Los acontecimientos del Cauca, en cuyo desarrollo fueron asesinados por las Farc once uniformados y muchos más quedaron gravemente heridos, han generado en la sociedad colombiana justificada indignación, y en el mundo la natural perplejidad ante una guerrilla que, mientras adelanta un proceso de paz y promete un cese unilateral del fuego, planea y ejecuta un crimen de esta magnitud, con sevicia y cobardía.
Los militares atacados no estaban en combate. Se dedicaban al descanso, refugiados pacíficamente en el sitio frente a las inclemencias del tiempo, y por tanto fueron emboscados y masacrados hallándose en absoluto estado de indefensión. No había igualdad de fuerzas; no hubo enfrentamiento; no hubo lucha. Fue un crimen, premeditado y llevado a cabo con increíble frialdad.

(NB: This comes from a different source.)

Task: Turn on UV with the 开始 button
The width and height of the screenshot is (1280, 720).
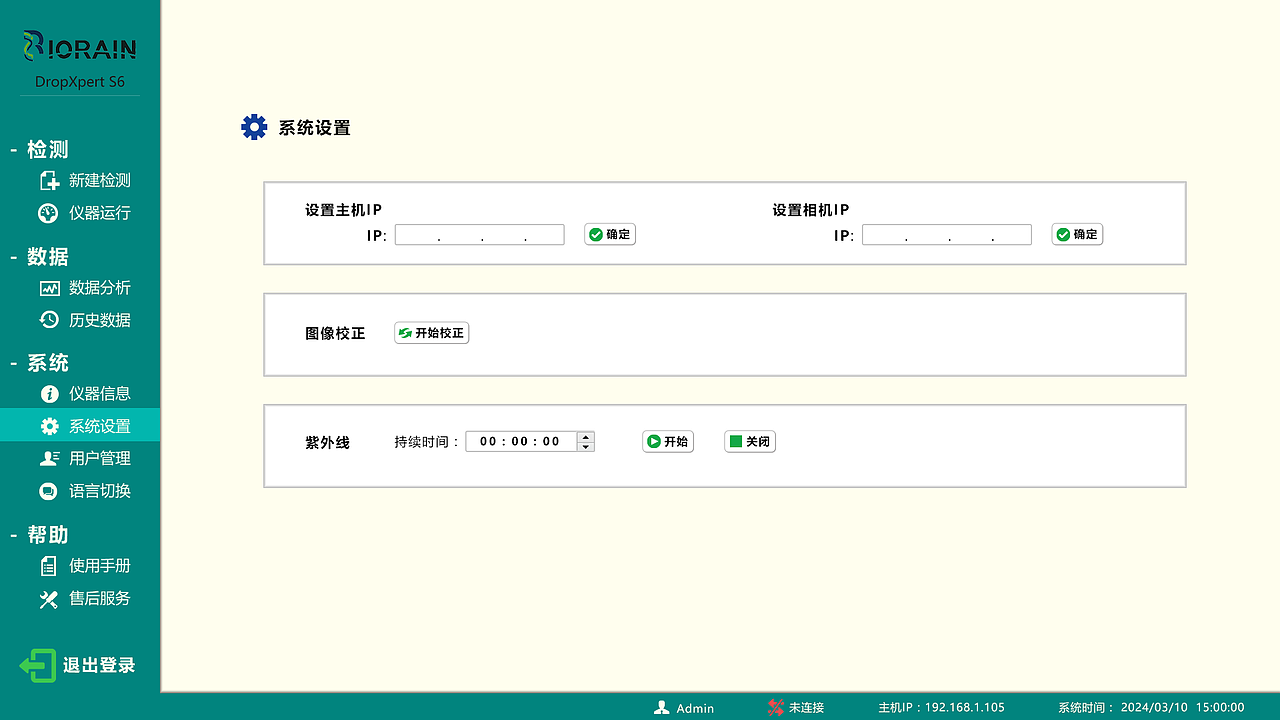Action: [667, 441]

Al comienzo, ante las primeras noticias provenientes de la localidad de Buenos Aires en Timba -Cauca-, pensamos que se trataba de bajas en combate; en un cruce de disparos. No fue así. Lo que hubo no tiene otro nombre: un crimen horrendo contra soldados que -¿cuándo lo entenderá la guerrilla?- pertenecen al pueblo. Son personas humildes. Hijos, esposos, padres de familia que dejan a varios niños de corta edad completamente desprotegidos. A nombre de supuestos ideales de reivindicación social, las Farc han asesinado a colombianos inocentes.
Hemos sido y somos partidarios del proceso de paz. Pero ya llevamos dos años sin resultado alguno concreto y efectivo. Porque cuando se avanza y se piensa que los acuerdos se aproximan, se retrocede de modo inexplicable. Los guerrilleros han incumplido su propio anuncio de cesar en las actividades criminales. Y la verdad es que los colombianos nos sentimos engañados. Los negociadores de las Farc en La Habana nos han dicho mentiras.
El proceso de paz se encuentra en grave riesgo de fracaso.